TASK DESCRIPTION: Search the listing below for the word "section" and return each line that contains it.

DATA FOR THIS EXERCISE:

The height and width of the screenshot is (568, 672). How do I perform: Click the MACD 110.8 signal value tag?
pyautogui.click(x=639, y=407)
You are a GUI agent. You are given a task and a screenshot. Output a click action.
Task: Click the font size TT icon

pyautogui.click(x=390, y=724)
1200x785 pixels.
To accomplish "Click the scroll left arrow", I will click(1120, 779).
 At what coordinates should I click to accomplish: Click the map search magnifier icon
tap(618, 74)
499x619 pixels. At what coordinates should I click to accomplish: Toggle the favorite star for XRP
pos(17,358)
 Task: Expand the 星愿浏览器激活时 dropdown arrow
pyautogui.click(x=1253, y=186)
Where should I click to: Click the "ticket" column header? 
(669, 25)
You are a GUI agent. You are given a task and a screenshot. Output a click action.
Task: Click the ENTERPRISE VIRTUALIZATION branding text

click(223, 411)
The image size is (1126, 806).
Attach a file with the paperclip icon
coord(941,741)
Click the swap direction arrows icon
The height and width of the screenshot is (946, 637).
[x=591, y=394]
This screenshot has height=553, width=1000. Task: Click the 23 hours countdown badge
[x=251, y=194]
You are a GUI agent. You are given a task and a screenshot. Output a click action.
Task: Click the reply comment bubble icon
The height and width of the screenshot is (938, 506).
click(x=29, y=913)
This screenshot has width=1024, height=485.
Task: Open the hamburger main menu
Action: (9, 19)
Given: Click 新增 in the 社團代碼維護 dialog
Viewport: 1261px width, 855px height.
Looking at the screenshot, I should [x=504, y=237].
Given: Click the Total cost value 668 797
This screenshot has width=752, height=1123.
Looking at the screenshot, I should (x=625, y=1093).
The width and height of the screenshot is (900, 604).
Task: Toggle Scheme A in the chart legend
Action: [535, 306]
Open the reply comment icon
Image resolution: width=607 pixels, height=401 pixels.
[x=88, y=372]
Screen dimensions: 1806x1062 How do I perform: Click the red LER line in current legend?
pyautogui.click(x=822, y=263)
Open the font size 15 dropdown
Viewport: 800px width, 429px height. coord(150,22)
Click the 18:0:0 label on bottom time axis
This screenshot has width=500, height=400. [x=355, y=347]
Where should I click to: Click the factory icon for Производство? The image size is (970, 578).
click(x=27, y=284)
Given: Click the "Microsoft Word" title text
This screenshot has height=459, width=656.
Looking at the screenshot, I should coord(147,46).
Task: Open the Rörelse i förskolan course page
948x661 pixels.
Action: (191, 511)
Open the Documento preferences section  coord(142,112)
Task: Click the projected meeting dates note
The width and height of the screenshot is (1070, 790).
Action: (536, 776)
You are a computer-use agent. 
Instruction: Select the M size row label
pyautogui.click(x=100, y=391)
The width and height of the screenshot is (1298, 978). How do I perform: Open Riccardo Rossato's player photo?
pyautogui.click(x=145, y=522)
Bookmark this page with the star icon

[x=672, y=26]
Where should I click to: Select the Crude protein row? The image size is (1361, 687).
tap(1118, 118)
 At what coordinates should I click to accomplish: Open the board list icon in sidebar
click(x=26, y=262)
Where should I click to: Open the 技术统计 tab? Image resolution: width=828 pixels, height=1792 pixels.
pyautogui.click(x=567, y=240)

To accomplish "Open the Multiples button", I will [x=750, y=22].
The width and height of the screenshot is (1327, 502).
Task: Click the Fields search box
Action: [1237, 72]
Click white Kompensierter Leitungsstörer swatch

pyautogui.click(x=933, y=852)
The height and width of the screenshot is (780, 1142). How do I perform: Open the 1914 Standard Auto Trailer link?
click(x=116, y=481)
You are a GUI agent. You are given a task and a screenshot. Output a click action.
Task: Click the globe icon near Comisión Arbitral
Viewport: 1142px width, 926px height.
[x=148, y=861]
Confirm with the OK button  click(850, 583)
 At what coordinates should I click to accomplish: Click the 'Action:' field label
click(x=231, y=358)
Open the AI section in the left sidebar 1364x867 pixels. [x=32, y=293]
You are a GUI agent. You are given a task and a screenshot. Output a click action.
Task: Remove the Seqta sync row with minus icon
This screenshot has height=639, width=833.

FINISHED EXERCISE:
Open the Documento preferences section  coord(142,112)
Open the AI section in the left sidebar 1364x867 pixels. [x=32, y=293]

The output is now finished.